How the legislation works in practice

ICTA88/S817 deals with deductions that are not allowed in computing profits or gains for tax purposes generally (not only for Case I and II purposes).

Subsection (1) (a) states that:

‘( 1) In arriving at the amount of profits or gains for tax purposes-

(a) no other deductions shall be made other than such as are expressly enumerated in the Tax Acts’;'

The Tax Acts do not list many `express' deductions. In addition, subsection (1)(a) when applied to Cases I and II seems at first sight to cut across the principle that commercial trade etc deductions shall be set against trade etc receipts in computing tax profits.

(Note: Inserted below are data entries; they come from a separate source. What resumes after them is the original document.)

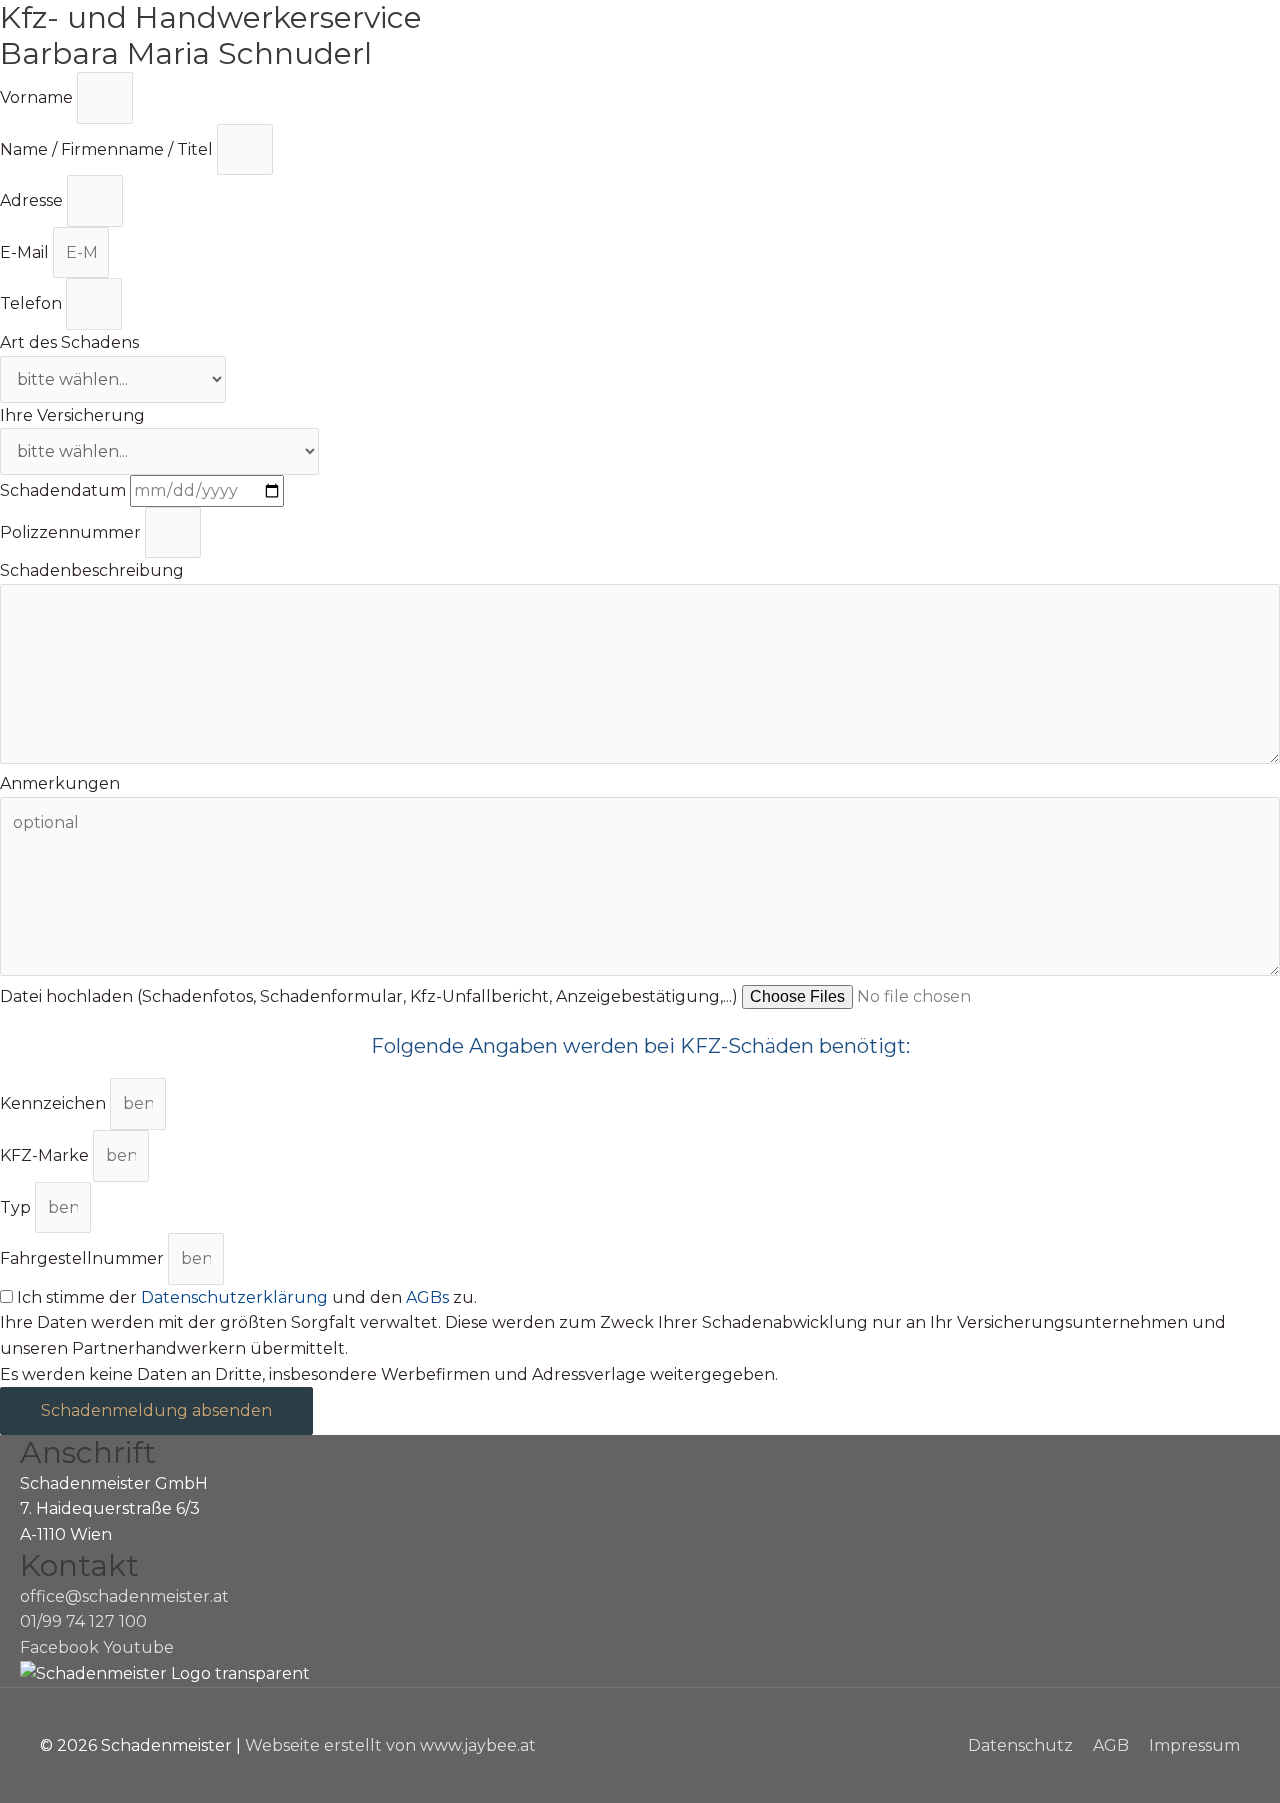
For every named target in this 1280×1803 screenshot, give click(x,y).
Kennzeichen (55, 1103)
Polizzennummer (72, 532)
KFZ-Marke (46, 1155)
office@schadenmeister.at (124, 1596)
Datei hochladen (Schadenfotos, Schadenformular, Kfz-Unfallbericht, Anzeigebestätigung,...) (371, 996)
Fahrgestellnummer (84, 1258)
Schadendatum (65, 490)
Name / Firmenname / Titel (108, 149)
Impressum (1194, 1745)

However, the courts have interpreted the legislation to mean that if an item is a proper deduction according to the ordinary rules of accountancy it should be allowed unless it is expressly prohibited by the Taxes Acts. In other words the courts have felt able to treat the concept of ‘profits or gains' as containing within itself the need to make such deductions as normal accounting practice would require for the purpose of computing profits or gains. See Usher's Wiltshire Brewery Ltd v Bruce [1914] 6TC399 at page 429, Atherton v British Insulated and Helsby Cables Ltd [1925] 10TC155 at page 191, and Morley v Lawford [1928] 14TC229 at page 239.

ICTA88/S817 (1)(b) provides that no deduction shall be allowed for any annuity or other annual payment (not being interest) which is paid out of such profits or gains if income tax can be deducted at source.

Section 817 (2) provides that:

`( 2) In arriving at the amount of profits or gains from any property described in the Tax Acts, ... no deduction shall be made on account of diminution of capital employed, or of loss sustained, in any trade... profession ... or vocation’.'

This, when applied to Cases I and II, is authority for the disallowance of capital depreciation.